Node.js `Array.includes` is faster than you'd expect

I've done a few Advent of Code problems, and one thing that's occasionally tripped me up has been my erroneous assumption that accessing the key of an object is fast. It's a fast constant time operation, but whatever hashing node is doing internally to find a key can sometimes be a performance hot-spot. There's a massive difference in speed between Array[index] and Object[key], and that made me start to wonder whether Object[key] was slow enough that there were situations where it'd make more sense to use Array.includes instead.

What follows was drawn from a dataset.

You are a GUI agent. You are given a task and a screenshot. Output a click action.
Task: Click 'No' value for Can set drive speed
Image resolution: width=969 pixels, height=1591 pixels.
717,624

When I benchmarked it, I was pretty astounded to see that on a sorted array, Array.includes is faster on arrays of 10,000 strings than Object[key]. Internally, I'm guessing Array.includes is using binary-search when it knows that the array is sorted, which is a cool optimization! Here's the gist if you want to test it out. (I'm running these tests on Node 14 on a Mac Mini)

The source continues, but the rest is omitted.